El gliptodonte avanzó hacia ellos, sacudiendo su armadura como si fuera una campana y se paró sobre sus patas traseras, justo cuando estaba a punto de pisarlos.

Marita martilló el arma. Un fogonazo salió por la punta de la escopeta y la bestia lanzó un rugido aterrador.

El tiro le dio en uno de sus costados. Una porción de la coraza de desprendió y cayó en la arena. El animal titubeó conservando su posición vertical.

Le ha dolido, pensó la Covarrubias.

Entonces, la fiera tambaleó todo su cuerpo y se desplomó hacia la izquierda. Movió sus patas con espasmos indescifrables y, enceguecida, encaró en dirección al mar,

Marita trastabilló al querer pararse. Recargó la escopeta y alcanzó a descargarle un último disparo en las grupas, antes de que el océano se lo devorara.

Diez segundos después, la paz volvió a señorear.

 

 

Tres meses le llevó a Ahumado recuperarse de las fracturas múltiples que sufriera en la cadera, debiendo ser trasladado y hospitalizado en Buenos Aires.

Su historia fue creía a medias. Ni siquiera los testimonios de los policías presentes, o el de Marita Covarrubias, fueron suficientes para que el comisario escribiera en su informe final los hechos tal como habían sucedido.

La Covarrubias no insistió.
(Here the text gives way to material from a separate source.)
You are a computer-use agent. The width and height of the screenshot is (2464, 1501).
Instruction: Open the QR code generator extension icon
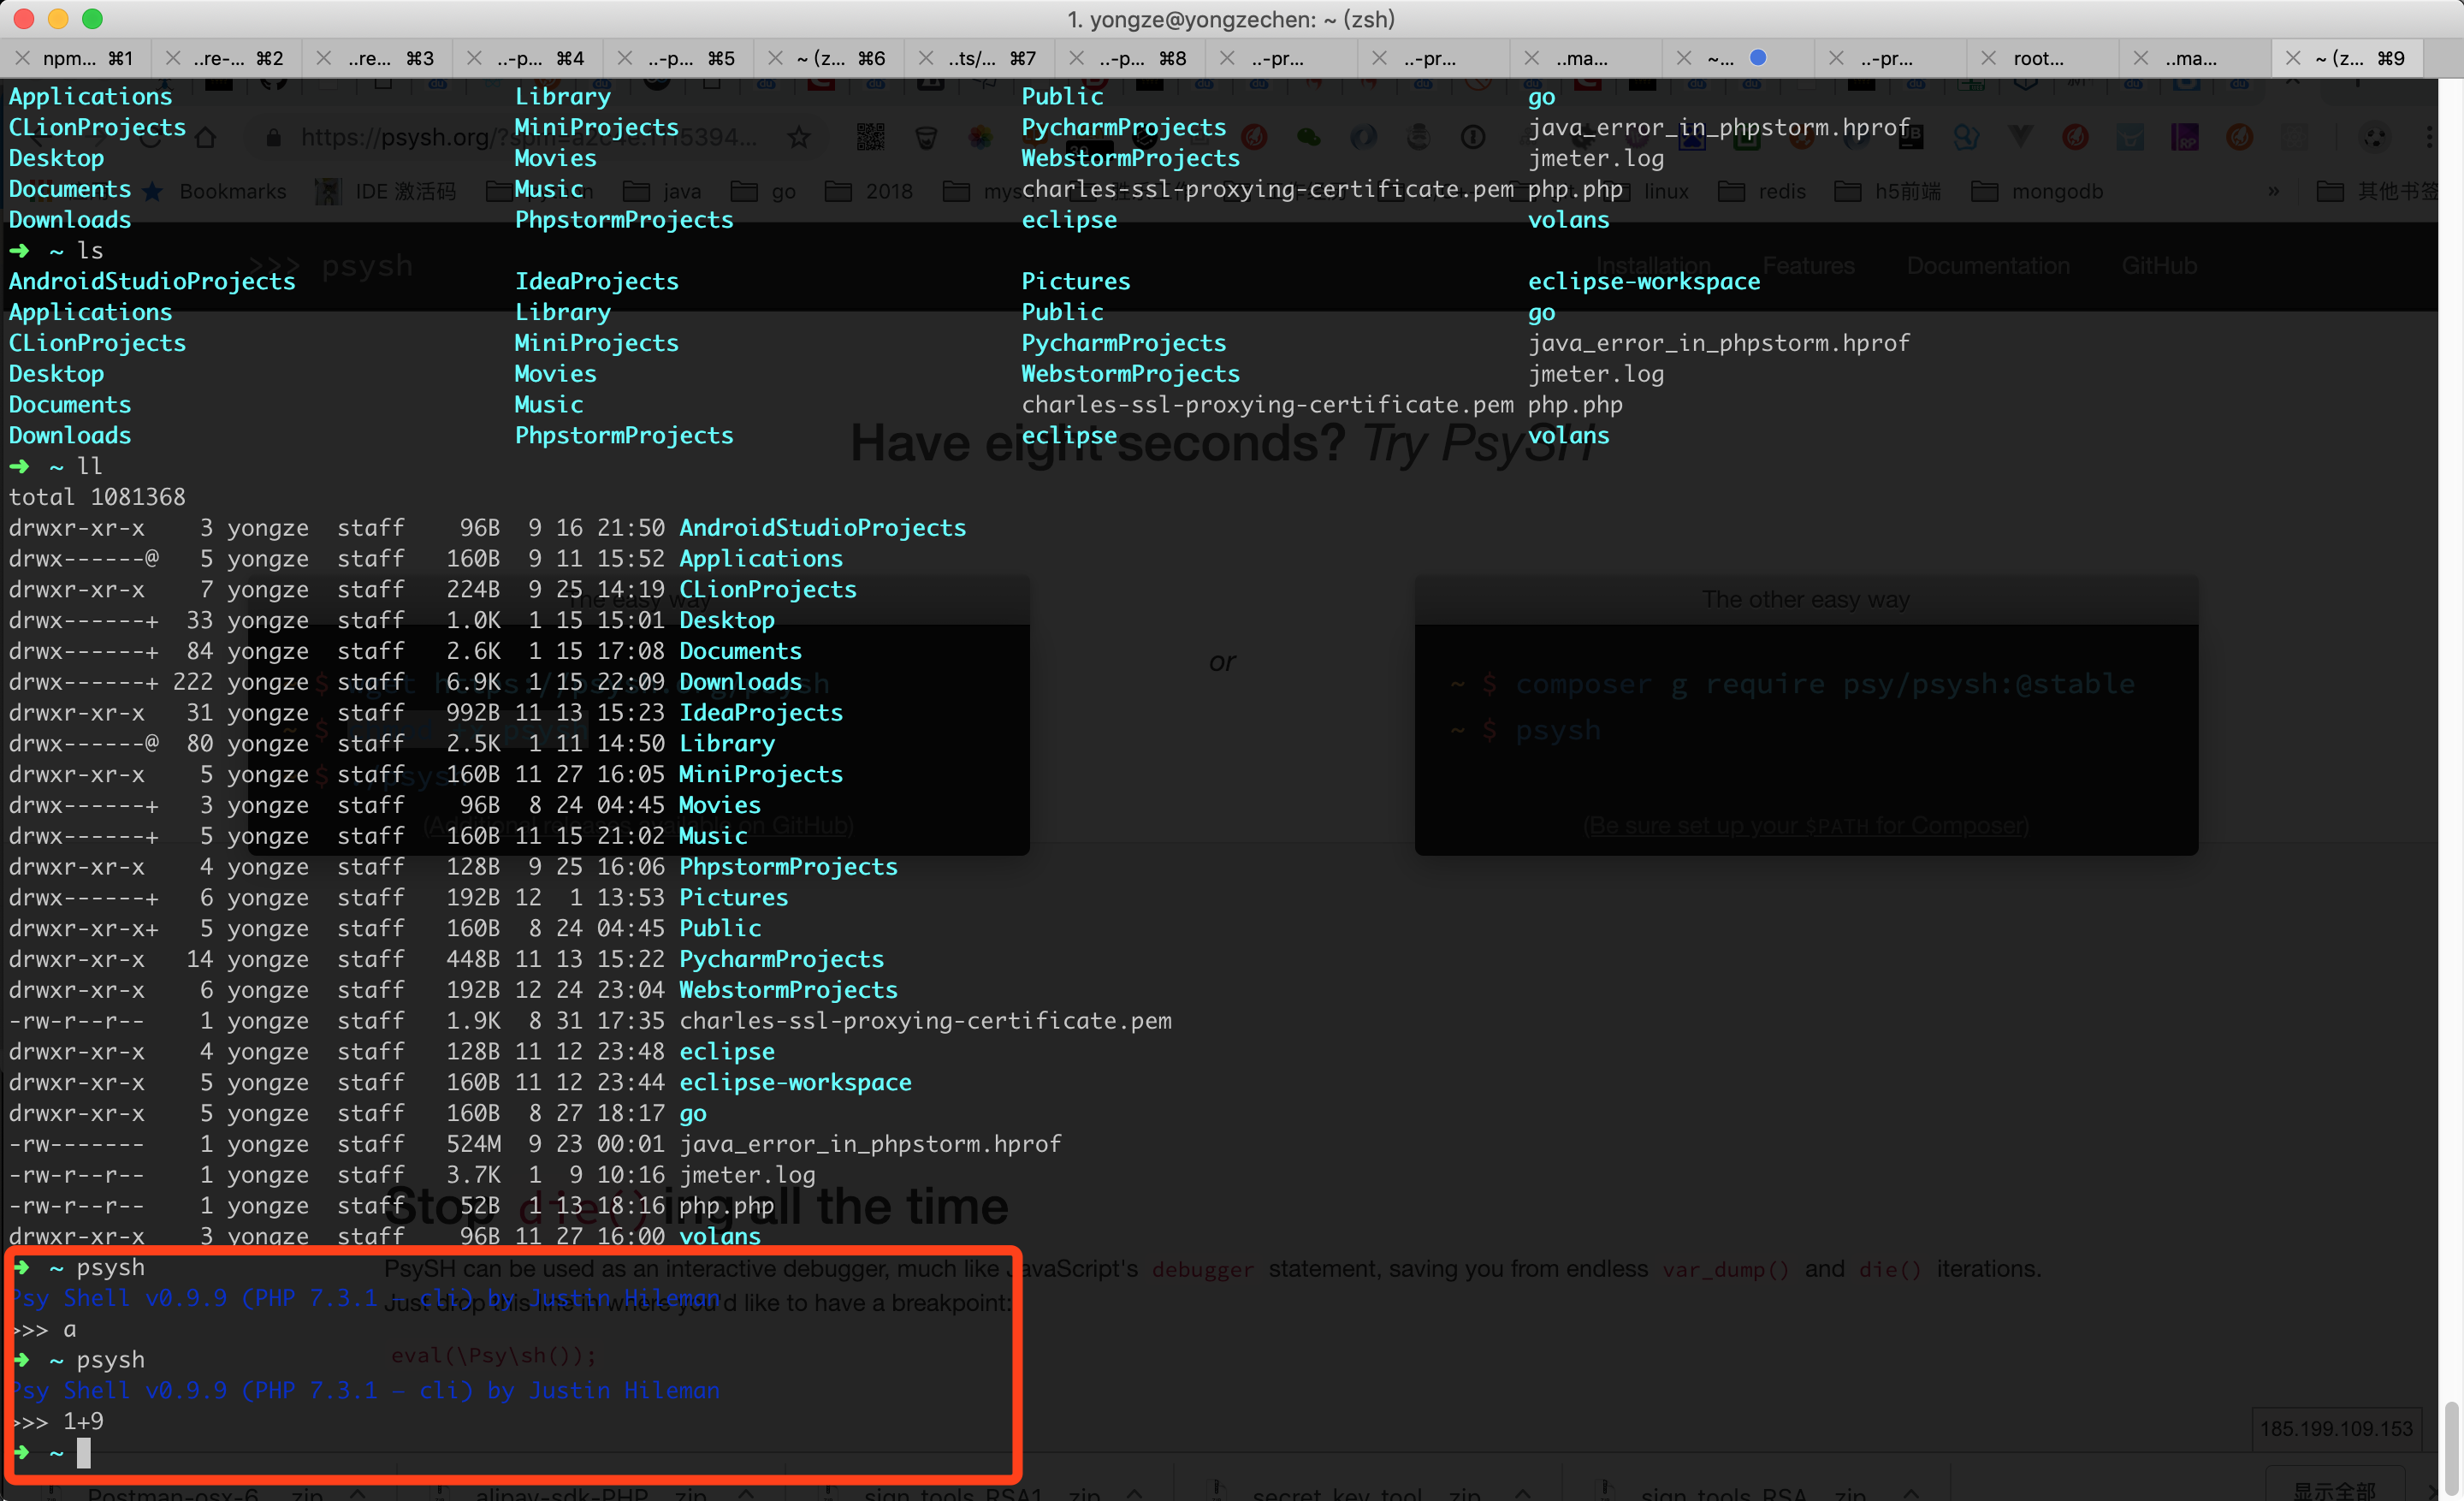[868, 137]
Catorce meses después del extraño evento viajó a Europa, muriendo de un infarto en París, sólo unos días antes de que el Teatro Colón se inaugurara en Mar del Plata.

Manuel Carrera, en ausencia de su socio, consiguió ascender a la presidencia de la Sociedad Española de Socorros Mutuos, permaneciendo en el puesto hasta el año 1930, fecha en el que también él murió.

En cuanto a los pocos restos que habían quedado del gliptodonte, desperdigados en la playa popular, durante años subsistieron alojados en una caja de madera de la comisaría, sin que nadie les prestara atención alguna. Recién a principios de la década de 1970, un oficial de guardia —estudiante de biología— reconoció la relativa importancia de las piezas y las remitió al Museo de Ciencias Naturales que se levanta en la Plaza España.

Y allí reposan hasta hoy. Acumulando polvo y preguntas que jamás serán respondidas por nadie.